The next logical thing to do was to check the timing of expression during the cell cycle for the genes with and without periodic nucleosome occupancy. The temporal expression profile of each periodically expressed gene is summarized in a single number, the peak time, which tells when in the cell cycle the gene is maximally expressed. The unit of the peak times are “percent of a cell cycle”; 0% corresponds to the time of cell division and 40% corresponds to S phase (in budding yeast). I plotted the peak-time distributions as histograms:
If the two distributions look similar to you, it is for a good reason: according to the Kolmogorov-Smirnov test there is no significant difference. Not a very exciting result, but perhaps also not too surprising.
If the periodic nucleosome occupancy of cell-cycle-regulated genes has a biological imporantance, then one should expect that time of peak expression of a gene corresponds to the time of minimal nucleosome occupancy. I thus made a scatter plot of the two for the set of 45 genes:
There seems to be no correlation. A possible explanation is that overlap of 45 genes is only 50% more than expected by random chance; in other words only one in three genes, that is 15 genes, can be expected to contribute to the signal (if there is any). Even if the correlation was perfect these genes, the overall correlation would be difficult to detect.

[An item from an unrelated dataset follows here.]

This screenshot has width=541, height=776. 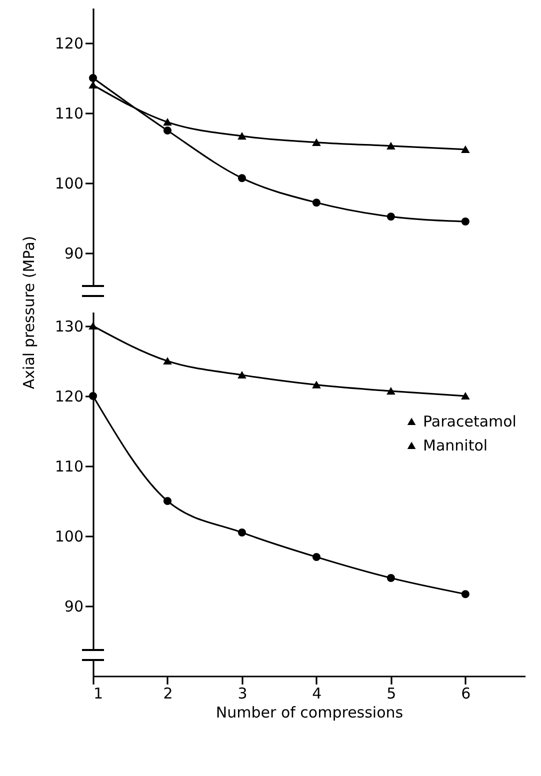 I want to click on x-tick-label: 1, so click(x=99, y=693).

At this point I decided to drop the project. In summary, the benchmark results and the comparison with microarray expression data show that there is a statistically significant correlation between periodic nucleosome occupancy within an ORFs and periodic expression of the corresponding gene. However, the signal is quite weak and it is thus difficult to get much further.
You are most welcome to post good ideas as comments. Alternatively, I will be happy to provide you with all the files if you want to take over the project.